__Exercise details__.
After locating the line with "567x230 pixels." below, output it and each following line exactly, stopping after the line with "Task: Click the Clients". No pictures.

__Input__.
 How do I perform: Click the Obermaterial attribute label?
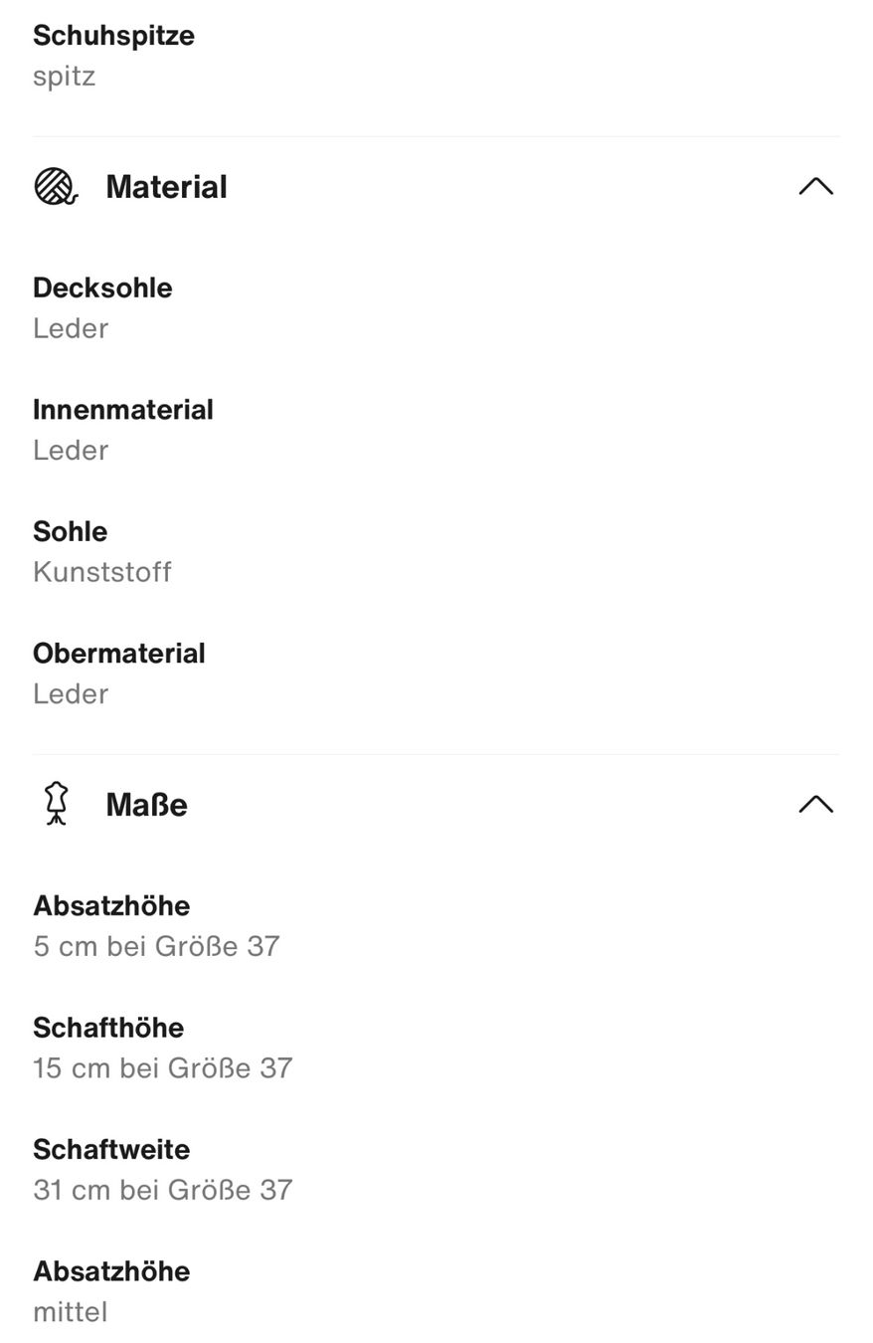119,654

---

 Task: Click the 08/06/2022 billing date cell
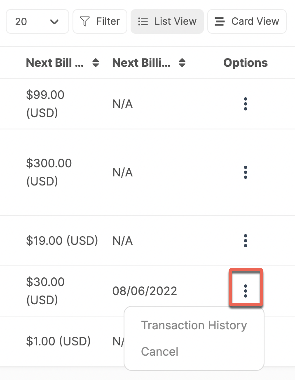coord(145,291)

==

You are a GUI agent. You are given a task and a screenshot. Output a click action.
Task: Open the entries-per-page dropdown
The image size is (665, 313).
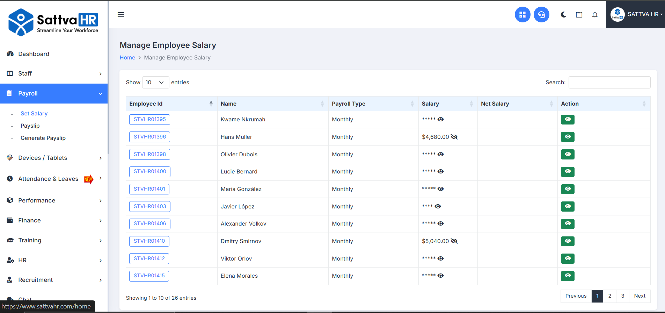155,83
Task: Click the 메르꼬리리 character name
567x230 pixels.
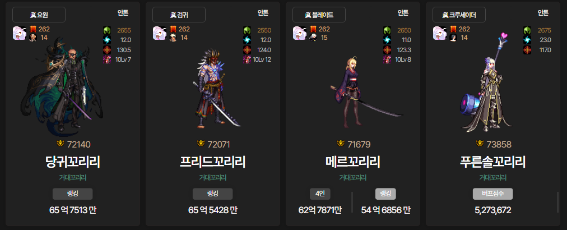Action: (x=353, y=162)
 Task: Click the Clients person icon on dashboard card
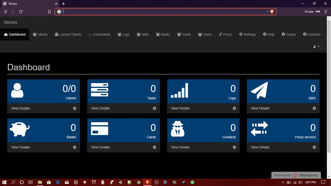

__Answer__.
567x230 pixels.
Action: (x=353, y=162)
 Task: Click the Clients person icon on dashboard card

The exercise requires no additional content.